Curiously, the main thing that the liberal media used to applaud about the ANC in Gauteng is now the very thing that is being used to attack it. A few years ago, the ANC in Gauteng was characterised as "radical" and "bold" for openly criticising former President Jacob Zuma. Gauteng was the first province to demand that Zuma "do the right thing" following the Nkandla controversy. In addition to this, towards the 53rd National Conference of the ANC, the Gauteng Provincial Executive Committee (PEC) of the ANC had endorsed Kgalema Motlanthe for president - against Zuma. The latter would emerge victorious. This cemented the narrative of a "bold" Gauteng ANC that could stand firmly on principle even if it stood alone. The liberal media celebrated when the ANC in Gauteng challenged the national leadership on Zuma and many other issues.
Today, when the provincial leadership of the ANC in Gauteng challenges the idea that a government of unity across tiers of government must include the DA, the same liberal media turns around and calls the ANC in Gauteng rogue and ill-disciplined.
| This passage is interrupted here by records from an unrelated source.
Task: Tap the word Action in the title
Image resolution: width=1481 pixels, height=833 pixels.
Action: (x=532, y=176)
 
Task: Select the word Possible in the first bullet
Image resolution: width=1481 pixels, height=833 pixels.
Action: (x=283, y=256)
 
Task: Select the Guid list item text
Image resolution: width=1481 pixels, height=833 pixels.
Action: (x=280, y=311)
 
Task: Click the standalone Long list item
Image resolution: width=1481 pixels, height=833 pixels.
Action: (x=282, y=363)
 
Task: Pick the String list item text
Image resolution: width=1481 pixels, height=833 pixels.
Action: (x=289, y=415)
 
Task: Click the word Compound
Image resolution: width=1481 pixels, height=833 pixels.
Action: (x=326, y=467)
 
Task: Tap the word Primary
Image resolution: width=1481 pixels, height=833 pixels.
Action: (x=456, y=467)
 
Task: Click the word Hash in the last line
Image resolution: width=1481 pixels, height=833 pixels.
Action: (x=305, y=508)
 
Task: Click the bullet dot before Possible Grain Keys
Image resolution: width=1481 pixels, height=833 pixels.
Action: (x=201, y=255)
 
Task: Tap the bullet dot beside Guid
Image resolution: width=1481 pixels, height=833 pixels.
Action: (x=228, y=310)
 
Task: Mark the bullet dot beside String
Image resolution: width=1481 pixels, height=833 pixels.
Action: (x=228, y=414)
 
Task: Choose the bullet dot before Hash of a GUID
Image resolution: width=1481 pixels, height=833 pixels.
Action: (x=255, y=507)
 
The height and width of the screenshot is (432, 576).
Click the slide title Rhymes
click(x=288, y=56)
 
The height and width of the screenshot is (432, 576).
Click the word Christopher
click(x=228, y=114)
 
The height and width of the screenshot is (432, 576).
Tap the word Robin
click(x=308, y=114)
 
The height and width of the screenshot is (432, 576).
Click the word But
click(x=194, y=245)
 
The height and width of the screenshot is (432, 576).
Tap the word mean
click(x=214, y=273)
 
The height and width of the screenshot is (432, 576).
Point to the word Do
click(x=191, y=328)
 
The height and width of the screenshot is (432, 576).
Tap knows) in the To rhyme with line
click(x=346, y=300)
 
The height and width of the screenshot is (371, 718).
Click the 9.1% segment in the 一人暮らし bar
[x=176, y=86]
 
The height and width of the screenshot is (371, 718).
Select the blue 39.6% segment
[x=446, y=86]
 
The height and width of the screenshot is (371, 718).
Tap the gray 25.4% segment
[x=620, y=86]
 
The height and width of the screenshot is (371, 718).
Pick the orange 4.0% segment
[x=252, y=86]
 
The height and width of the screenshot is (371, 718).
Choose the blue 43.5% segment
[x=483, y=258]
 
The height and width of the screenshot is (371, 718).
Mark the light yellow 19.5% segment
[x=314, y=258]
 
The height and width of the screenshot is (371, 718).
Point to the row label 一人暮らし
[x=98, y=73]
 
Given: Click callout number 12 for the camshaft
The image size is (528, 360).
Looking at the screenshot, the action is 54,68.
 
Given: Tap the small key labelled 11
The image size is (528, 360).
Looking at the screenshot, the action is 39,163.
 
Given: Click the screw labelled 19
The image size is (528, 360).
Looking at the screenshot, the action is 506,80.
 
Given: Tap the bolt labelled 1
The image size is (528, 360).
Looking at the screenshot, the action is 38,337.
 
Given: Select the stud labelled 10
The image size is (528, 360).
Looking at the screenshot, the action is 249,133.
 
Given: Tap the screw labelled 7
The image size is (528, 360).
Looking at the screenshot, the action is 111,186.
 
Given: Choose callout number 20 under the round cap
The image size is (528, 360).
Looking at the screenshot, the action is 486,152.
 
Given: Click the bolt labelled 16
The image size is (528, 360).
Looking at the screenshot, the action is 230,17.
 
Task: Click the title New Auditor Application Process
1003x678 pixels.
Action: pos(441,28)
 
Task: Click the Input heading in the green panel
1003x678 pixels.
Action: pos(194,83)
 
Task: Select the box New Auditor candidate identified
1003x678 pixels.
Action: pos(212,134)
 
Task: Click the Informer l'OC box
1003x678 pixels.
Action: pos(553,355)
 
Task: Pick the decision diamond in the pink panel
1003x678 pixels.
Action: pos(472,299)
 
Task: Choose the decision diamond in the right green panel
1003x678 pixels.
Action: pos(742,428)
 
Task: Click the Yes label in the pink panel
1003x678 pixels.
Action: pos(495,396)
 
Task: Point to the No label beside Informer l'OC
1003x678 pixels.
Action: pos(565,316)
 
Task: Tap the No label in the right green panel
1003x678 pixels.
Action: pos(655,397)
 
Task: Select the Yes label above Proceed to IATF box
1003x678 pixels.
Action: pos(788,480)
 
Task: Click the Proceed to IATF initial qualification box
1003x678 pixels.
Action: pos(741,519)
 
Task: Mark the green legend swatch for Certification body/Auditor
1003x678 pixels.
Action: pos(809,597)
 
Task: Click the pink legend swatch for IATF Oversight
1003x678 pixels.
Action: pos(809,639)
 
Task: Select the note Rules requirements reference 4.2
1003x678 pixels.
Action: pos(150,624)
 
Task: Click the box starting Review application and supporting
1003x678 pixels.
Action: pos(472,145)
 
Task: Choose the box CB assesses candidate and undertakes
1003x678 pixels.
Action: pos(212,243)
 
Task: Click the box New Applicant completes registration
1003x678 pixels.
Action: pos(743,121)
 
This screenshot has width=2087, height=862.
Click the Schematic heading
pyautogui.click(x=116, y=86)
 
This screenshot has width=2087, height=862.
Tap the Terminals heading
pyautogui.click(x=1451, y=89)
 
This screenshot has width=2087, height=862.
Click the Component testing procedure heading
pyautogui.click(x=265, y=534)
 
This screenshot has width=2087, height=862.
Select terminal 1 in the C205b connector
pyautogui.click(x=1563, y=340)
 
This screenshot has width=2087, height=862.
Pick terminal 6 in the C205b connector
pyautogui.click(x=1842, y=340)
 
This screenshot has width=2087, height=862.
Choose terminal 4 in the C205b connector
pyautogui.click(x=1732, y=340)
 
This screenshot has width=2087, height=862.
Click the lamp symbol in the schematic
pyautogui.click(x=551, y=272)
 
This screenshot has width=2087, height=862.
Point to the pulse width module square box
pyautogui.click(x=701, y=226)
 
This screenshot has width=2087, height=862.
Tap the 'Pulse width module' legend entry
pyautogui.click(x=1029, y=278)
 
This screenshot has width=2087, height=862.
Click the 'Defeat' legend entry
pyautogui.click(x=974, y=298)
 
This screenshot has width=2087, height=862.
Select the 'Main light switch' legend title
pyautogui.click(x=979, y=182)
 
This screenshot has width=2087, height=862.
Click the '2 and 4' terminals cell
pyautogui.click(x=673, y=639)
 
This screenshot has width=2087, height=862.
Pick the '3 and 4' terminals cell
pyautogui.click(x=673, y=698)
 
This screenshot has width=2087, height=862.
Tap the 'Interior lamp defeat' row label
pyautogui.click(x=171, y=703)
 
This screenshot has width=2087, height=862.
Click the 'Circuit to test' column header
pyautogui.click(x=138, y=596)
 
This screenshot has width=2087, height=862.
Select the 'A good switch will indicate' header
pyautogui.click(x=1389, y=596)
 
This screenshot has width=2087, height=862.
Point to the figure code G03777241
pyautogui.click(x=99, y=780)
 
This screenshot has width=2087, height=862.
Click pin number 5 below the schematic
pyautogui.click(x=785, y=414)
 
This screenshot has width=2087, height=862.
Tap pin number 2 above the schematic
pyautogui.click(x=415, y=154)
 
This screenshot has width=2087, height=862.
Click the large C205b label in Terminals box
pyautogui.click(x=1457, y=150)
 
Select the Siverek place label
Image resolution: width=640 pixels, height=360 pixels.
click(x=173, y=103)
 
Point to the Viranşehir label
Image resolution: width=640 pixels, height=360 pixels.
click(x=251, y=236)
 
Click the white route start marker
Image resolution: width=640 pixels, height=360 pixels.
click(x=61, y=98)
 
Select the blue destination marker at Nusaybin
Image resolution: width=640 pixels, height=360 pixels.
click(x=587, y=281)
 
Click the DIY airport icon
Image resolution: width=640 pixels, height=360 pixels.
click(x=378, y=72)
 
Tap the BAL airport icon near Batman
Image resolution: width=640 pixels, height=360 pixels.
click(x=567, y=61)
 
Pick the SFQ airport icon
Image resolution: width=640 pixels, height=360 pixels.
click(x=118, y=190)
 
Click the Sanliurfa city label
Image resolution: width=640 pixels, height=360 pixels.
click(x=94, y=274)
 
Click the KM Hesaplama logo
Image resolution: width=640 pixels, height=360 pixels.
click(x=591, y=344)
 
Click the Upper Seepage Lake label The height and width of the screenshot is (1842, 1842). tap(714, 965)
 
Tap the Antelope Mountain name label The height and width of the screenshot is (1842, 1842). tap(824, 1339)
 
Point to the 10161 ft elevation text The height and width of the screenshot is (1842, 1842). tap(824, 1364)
What in the past was celebrated as its ability to swim against the tide is now demonised – and all this because it is the DA, not Zuma, on the receiving end of ANC Gauteng’s "boldness". We are now subjected to think-pieces insinuating that Lesufi is an incorrigible populist, a rogue element and inept.
There is a danger in allowing the liberal media to decide who is a hero and who, a villain. This is especially true when it comes to Black leaders. Our media has demonstrated many times that its "principles" when it comes to Black leaders are extremely malleable. It was prepared to provide the platform for a calculated attack on Mosai, a brilliant Black water scientist who is leading one of the best-governed entities of government. But now, despite his clear vindication, it is unwilling to set the record straight. It was comfortable with the ANC Gauteng leadership defying the national leadership on Zuma. But now, it is uncomfortable when that same provincial leadership opts for a different stance from the national leadership on the question of governing with the DA – a party that has been characterised as a bully by almost all parties it has been in coalitions with, and whose arrogance has continued in the GNU.
I cannot help but remember the profound words of Malcolm X, who said: "If you’re not careful, the newspapers will have you hating the people who are being oppressed and loving the people who are doing the oppressing". How very apt.
Malaika Mahlatsi is a geographer and researcher at the Institute for Pan African Thought and Conversation. She is a PhD in Geography candidate at the University of Bayreuth in Germany.